- _Task prompt_: From the opinion letters, please reproduce word for word the part that opens with the words containing "According to agricultural" and closes with "absorb the surplus.".

- _Passage shown_:
Over the past year, farmers across Washington – including in the eastern half of our state – have been caught in the middle of a tariff roller coaster that has harmed exports and destabilized prices. Retaliatory tariffs tied to Trump-era trade actions have slashed demand for U.S. agricultural products, including Washington apples, cherries, wheat, hay and lentils. When export markets become unpredictable, crops don’t magically find new buyers. In some cases, they sit in storage or spoil while growers absorb the losses.
According to agricultural groups and reporting across our region, these trade disruptions have meant lower prices, canceled orders, and mounting uncertainty for family farms already dealing with rising fuel, fertilizer and labor costs. Some growers have watched crops rot or go unharvested because export channels were disrupted and domestic markets couldn’t absorb the surplus.
If we truly want to support Eastern Washington agriculture, we must recognize that chaotic trade policy hurts farmers. Stable markets matter. Reliable international relationships matter. And thoughtful federal policy matters.
It’s not enough for Rep. Baumgartner to praise farm families or hold meetings. Our agricultural community needs consistent advocacy for trade policies that keep markets open, prices stable, and crops moving – not policies that leave farmers paying the price for political brinkmanship.
Eastern Washington farmers don’t need rhetoric. They need results.
Elisanne McCutchen
Spokane
Idaho HB 693 is deeply offensive
House Bill 693, relating to concealing, harboring and shielding aliens, will soon be before the Idaho House Judiciary, Rules and Administration Committee.
This draconian bill criminalizes aid to undocumented individuals. It provides not only misdemeanor convictions but felony convictions, loss of business licenses and vehicle seizure.
The violent, out-of-control immigration raids in Minneapolis and elsewhere have thrown citizens as well as both documented and undocumented people, including children, into filthy overcrowded detention centers without due process of law.

- _Dataset entries_:
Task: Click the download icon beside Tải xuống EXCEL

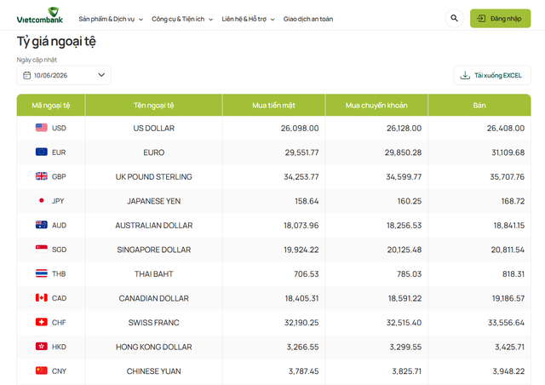Action: pyautogui.click(x=465, y=75)
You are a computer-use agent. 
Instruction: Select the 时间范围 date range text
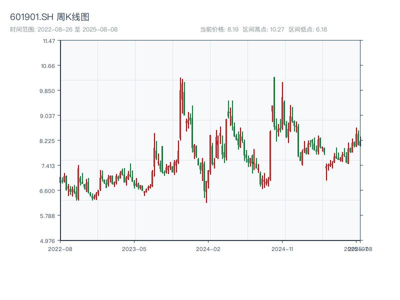click(x=64, y=30)
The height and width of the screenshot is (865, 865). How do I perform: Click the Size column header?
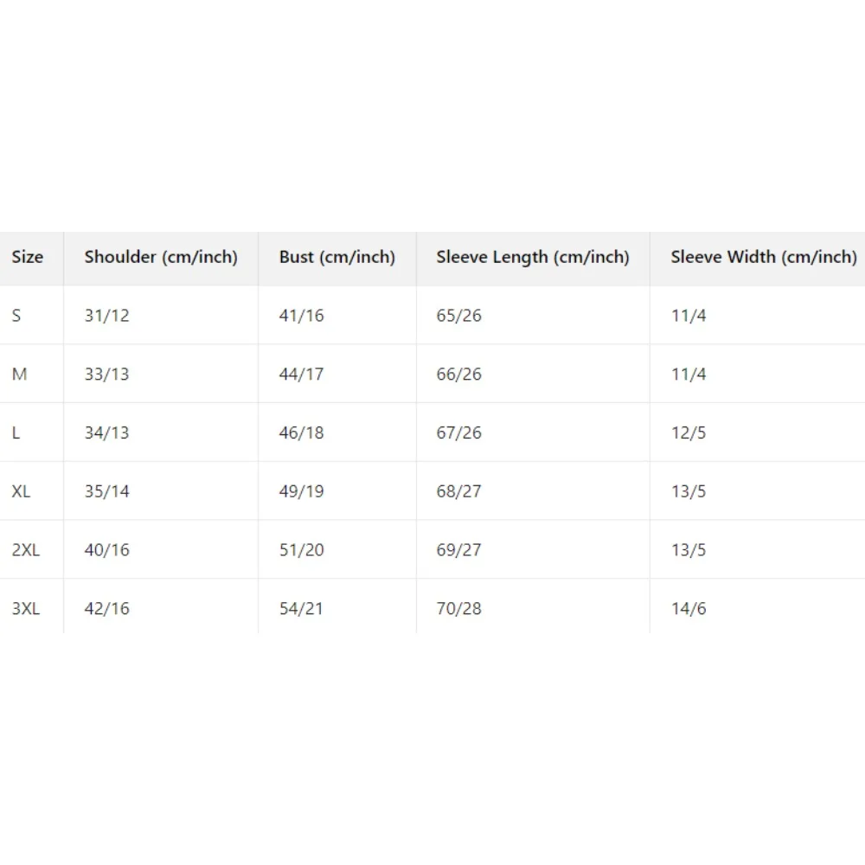27,257
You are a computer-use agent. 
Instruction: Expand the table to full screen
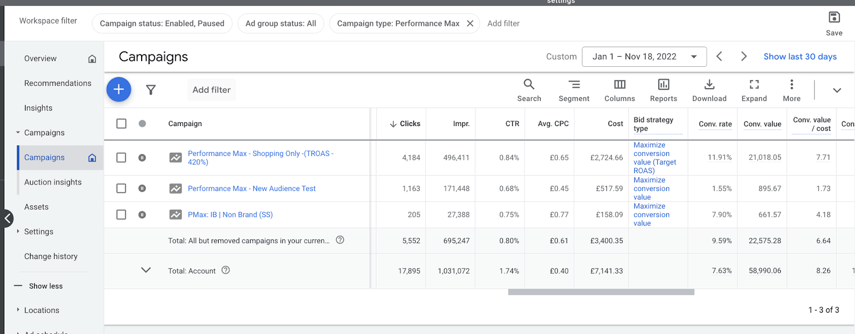point(754,90)
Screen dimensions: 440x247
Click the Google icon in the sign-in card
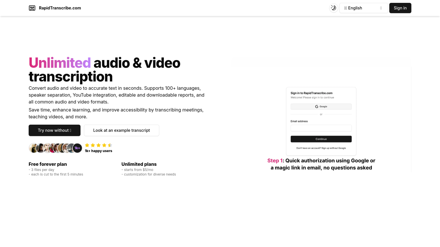click(x=317, y=106)
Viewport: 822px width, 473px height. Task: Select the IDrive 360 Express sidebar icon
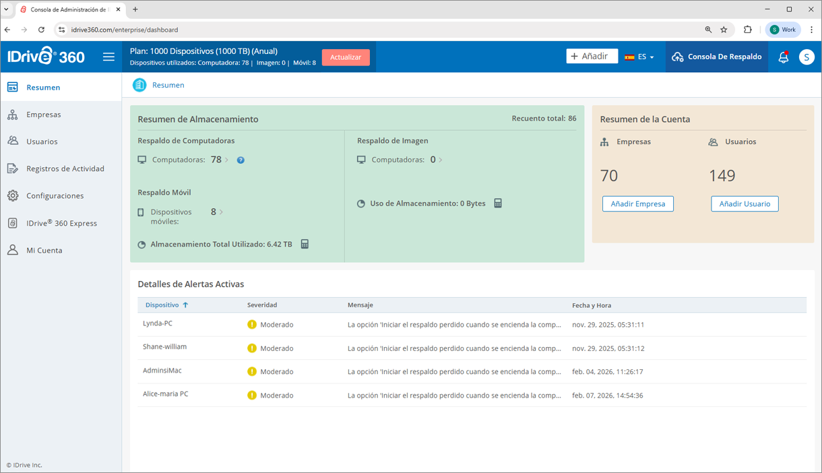coord(12,223)
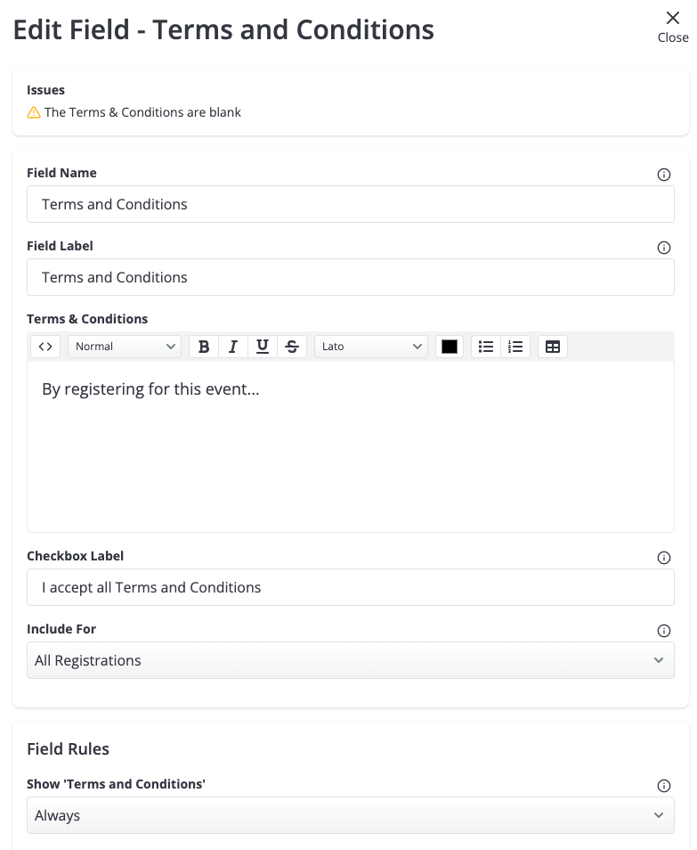Viewport: 697px width, 850px height.
Task: Insert a numbered list
Action: [515, 347]
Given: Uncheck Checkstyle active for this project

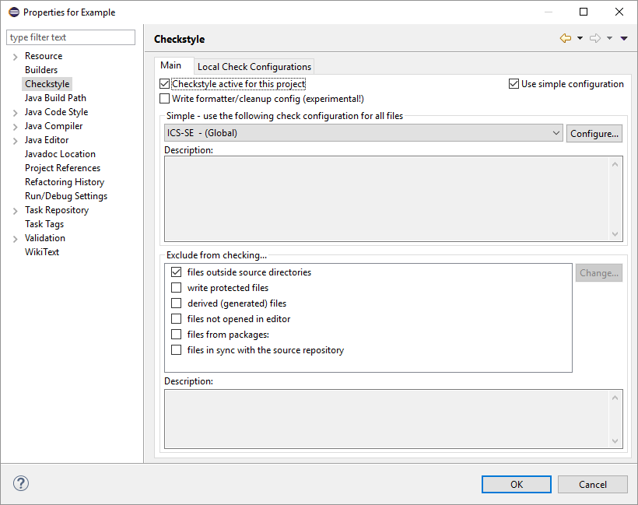Looking at the screenshot, I should point(164,84).
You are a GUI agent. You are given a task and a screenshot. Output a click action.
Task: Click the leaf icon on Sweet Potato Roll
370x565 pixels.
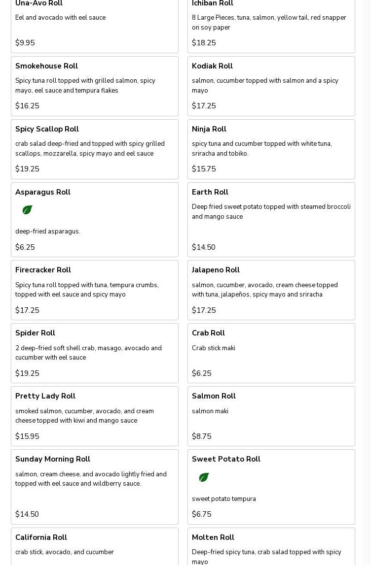click(x=204, y=477)
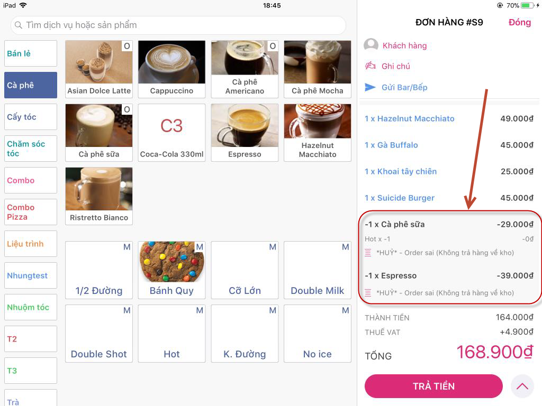Click the note icon under Cà phê sữa
The image size is (542, 406).
368,253
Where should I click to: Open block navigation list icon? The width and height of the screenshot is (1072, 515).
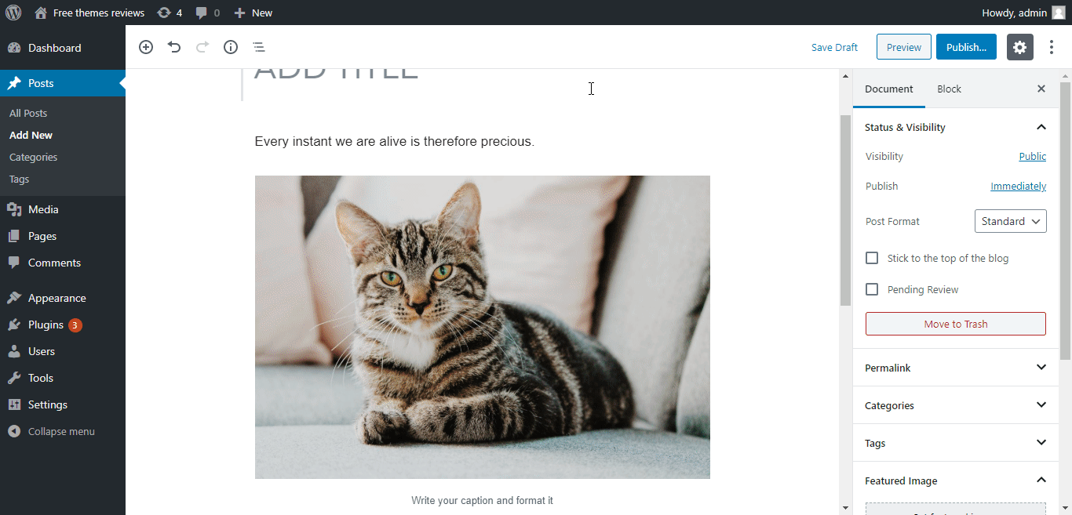(x=259, y=47)
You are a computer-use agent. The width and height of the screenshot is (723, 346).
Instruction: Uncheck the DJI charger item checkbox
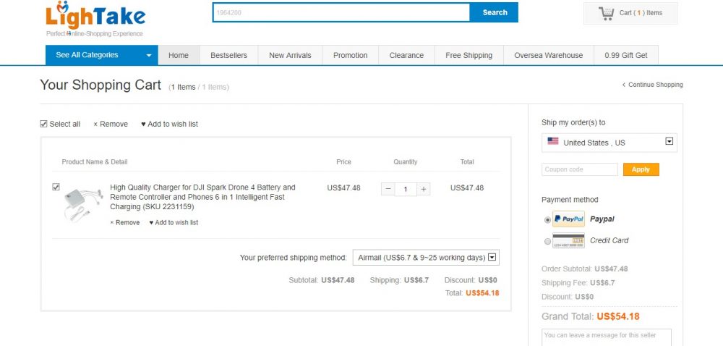tap(56, 187)
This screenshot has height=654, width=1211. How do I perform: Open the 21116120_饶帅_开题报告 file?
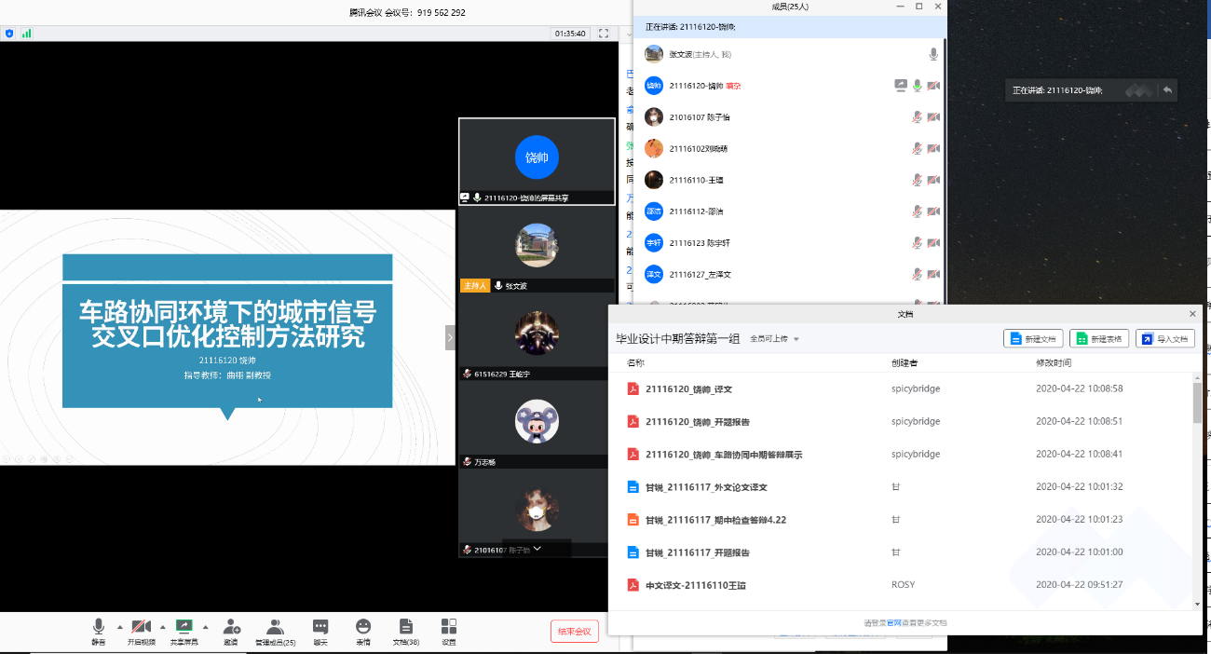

- _Task response_:
According to agricultural groups and reporting across our region, these trade disruptions have meant lower prices, canceled orders, and mounting uncertainty for family farms already dealing with rising fuel, fertilizer and labor costs. Some growers have watched crops rot or go unharvested because export channels were disrupted and domestic markets couldn’t absorb the surplus.